The Polar Vortex – A Visit from the North Pole
Large snow storms and record lows are not usually what come to mind when discussing climate change, but this year we’ve had to rethink what climate change means.
By now just about anyone who watches the news has heard of the Polar Vortex. A year ago few people knew about this jet stream of cold air that circulates around the North Pole because it was located near sparsely populated areas near the North Pole and parts of Canada. This year the Polar Vortex felt like taking a vacation–a lot of vacations.

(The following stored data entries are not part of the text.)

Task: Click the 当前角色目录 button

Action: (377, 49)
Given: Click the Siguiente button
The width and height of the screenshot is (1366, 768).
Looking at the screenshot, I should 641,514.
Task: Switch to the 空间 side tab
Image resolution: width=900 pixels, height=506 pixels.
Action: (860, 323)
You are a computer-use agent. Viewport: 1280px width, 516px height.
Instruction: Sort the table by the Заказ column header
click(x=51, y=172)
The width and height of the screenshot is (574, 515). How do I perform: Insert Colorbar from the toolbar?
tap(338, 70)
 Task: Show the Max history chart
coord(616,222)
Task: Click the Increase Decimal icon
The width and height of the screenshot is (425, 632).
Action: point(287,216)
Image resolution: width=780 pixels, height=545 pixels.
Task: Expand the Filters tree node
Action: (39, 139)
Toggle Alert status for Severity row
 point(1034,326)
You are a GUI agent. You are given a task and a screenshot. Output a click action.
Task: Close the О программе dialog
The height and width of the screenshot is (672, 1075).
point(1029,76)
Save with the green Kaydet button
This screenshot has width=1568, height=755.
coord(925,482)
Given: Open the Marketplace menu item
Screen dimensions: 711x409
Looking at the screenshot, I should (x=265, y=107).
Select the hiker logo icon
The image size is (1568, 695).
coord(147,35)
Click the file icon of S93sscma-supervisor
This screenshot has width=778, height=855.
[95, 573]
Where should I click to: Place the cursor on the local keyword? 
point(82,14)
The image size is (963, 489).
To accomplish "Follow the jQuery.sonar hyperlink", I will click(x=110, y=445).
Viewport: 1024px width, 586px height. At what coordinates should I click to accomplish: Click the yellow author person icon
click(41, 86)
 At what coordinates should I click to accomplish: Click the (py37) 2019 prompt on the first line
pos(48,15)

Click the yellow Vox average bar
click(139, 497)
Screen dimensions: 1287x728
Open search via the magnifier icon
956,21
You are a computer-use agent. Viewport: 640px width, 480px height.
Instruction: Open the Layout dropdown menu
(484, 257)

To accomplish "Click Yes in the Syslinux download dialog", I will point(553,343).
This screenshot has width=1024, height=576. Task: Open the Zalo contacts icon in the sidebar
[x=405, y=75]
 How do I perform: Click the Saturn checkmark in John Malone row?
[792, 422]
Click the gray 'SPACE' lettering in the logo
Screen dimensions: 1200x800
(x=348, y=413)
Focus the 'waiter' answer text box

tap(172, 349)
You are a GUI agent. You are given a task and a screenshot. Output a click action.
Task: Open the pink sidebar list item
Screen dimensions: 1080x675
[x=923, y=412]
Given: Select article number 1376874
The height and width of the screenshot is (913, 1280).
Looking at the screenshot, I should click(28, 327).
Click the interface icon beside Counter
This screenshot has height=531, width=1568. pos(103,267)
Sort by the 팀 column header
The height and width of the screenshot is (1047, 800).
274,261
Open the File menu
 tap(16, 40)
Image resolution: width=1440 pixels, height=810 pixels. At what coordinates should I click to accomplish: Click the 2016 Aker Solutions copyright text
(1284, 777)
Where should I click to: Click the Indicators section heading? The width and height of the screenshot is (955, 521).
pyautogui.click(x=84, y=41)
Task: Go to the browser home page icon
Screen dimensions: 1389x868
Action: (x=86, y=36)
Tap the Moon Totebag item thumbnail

The Polar Vortex frequently dipped down into the U.S. this winter. This year the vortex lost some of its stamina, and that’s when it began making visits to the U.S. Wind speeds within the vortex are usually moving as fast as 100 mph, but this year the winds slowed down making it less stable.
So, how is the Polar Vortex related to climate change? The answer requires some explanation. You’ve probably heard that the Arctic is rapidly warming–in fact, twice as fast as the rest of the world. As sea ice melts, the sun’s rays are no longer reflected but are instead absorbed by the dark ocean water. The result is a gradually decreasing temperate difference between Arctic air and air at lower latitudes.
The decrease in temperature differences is thought to be the reason for the Polar Vortex shifting so far south this year. The air within the Polar Vortex is a polar high pressure cell. As the air within the polar cell begins to warm from climate change, the system becomes less high pressure. Scientists believe that changes occurring in the polar high pressure cell weakened the Polar Vortex, which is a low pressure system that moves around the cell. It was weakened enough that it tilted down into North America.
The connections between the Polar Vortex and climate change will continue to be debated and discussed, especially by those still thawing out from this chilly winter-weather. One thing we can all agree on—we’re ready for Spring!